**** Data records

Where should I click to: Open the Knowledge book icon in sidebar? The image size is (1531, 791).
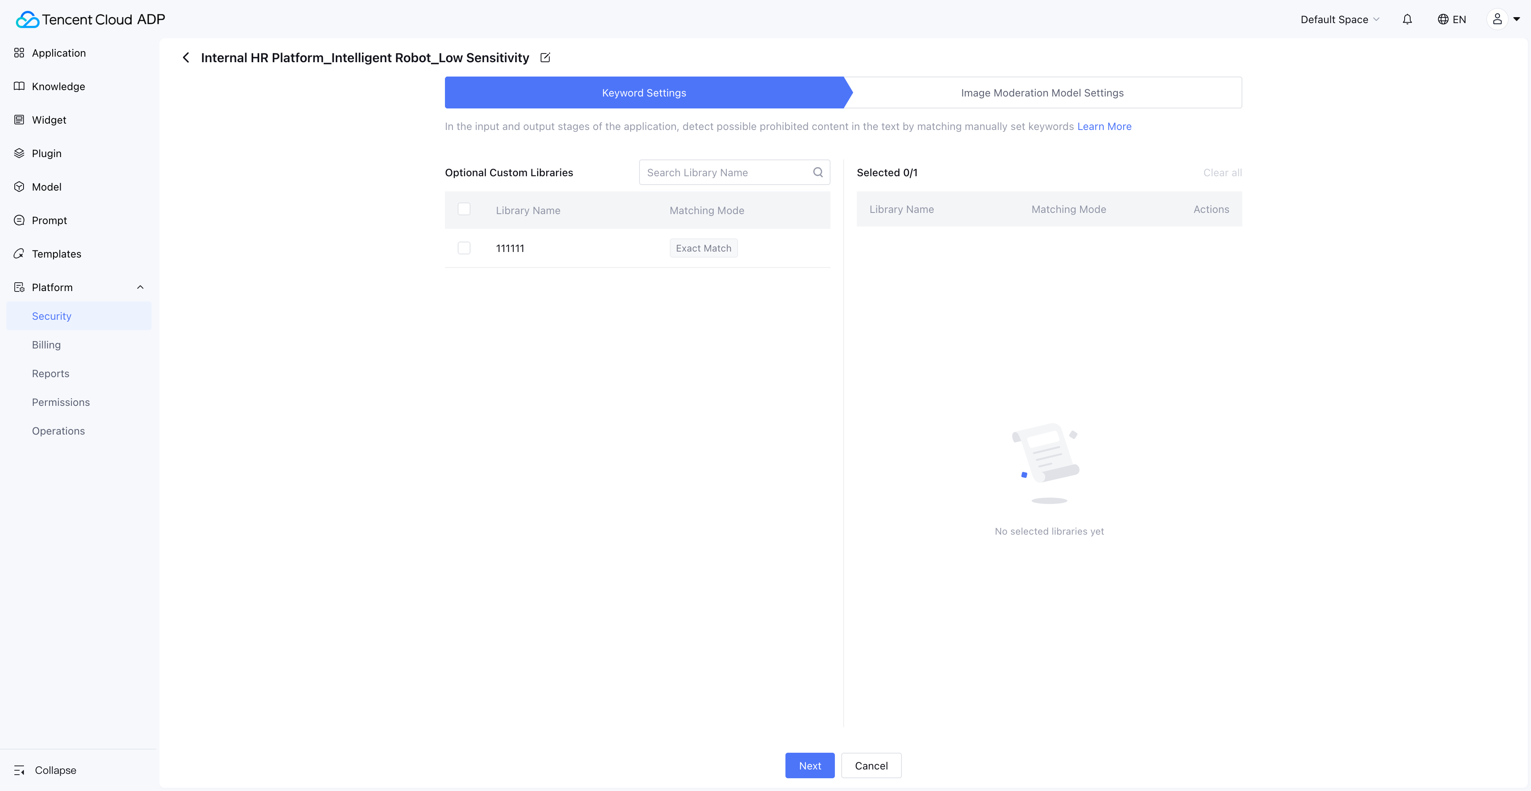(19, 86)
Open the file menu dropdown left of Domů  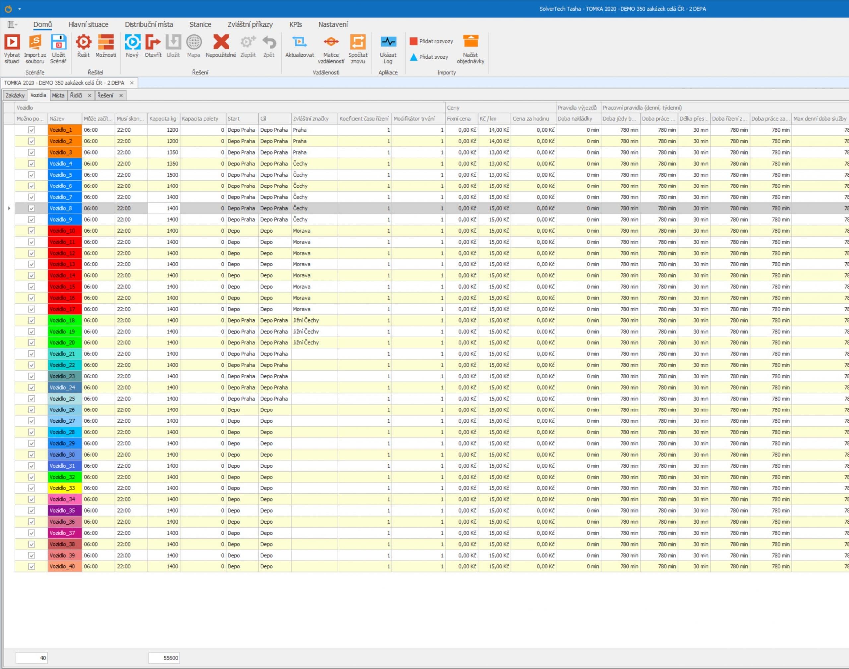(x=12, y=24)
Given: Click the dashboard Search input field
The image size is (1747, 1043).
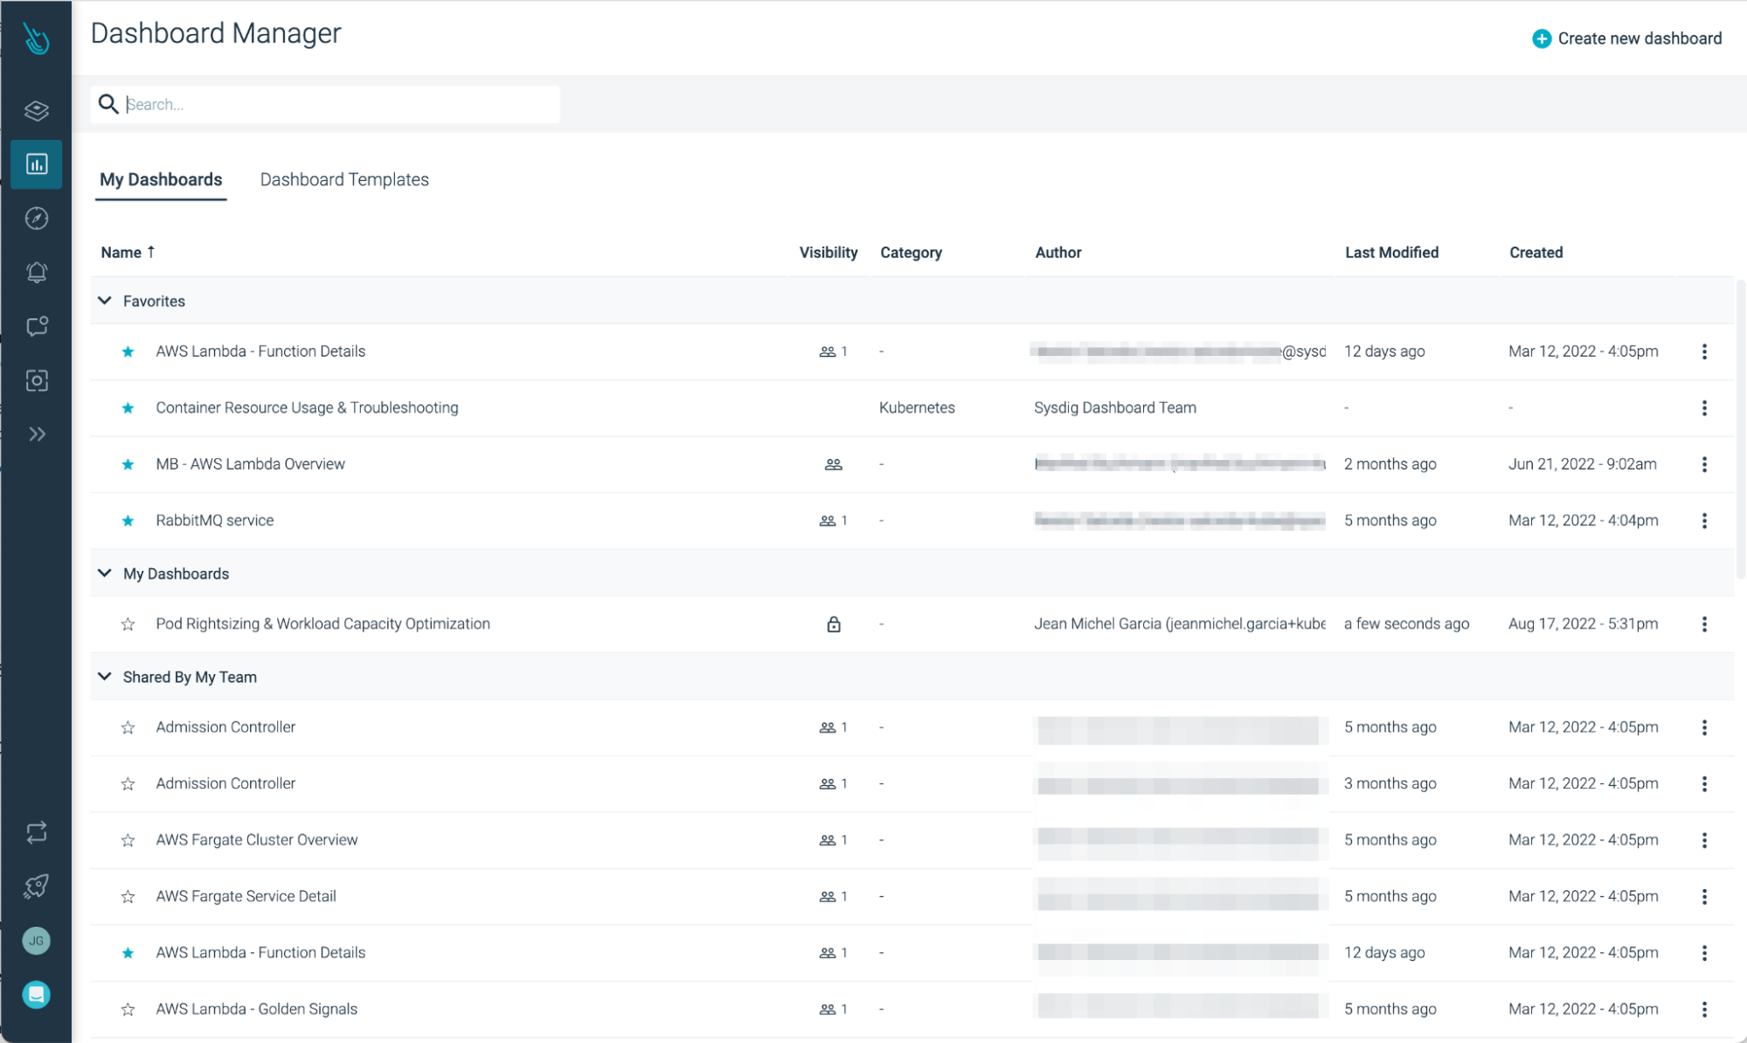Looking at the screenshot, I should pyautogui.click(x=341, y=104).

********

What is being asked
Starting with the line that contains "Given: Click the dashboard Search input field", give the lines again exactly as they appear through the last line of the data, pictures excluded.

Your response
Given: Click the dashboard Search input field
The image size is (1747, 1043).
Looking at the screenshot, I should pyautogui.click(x=341, y=104).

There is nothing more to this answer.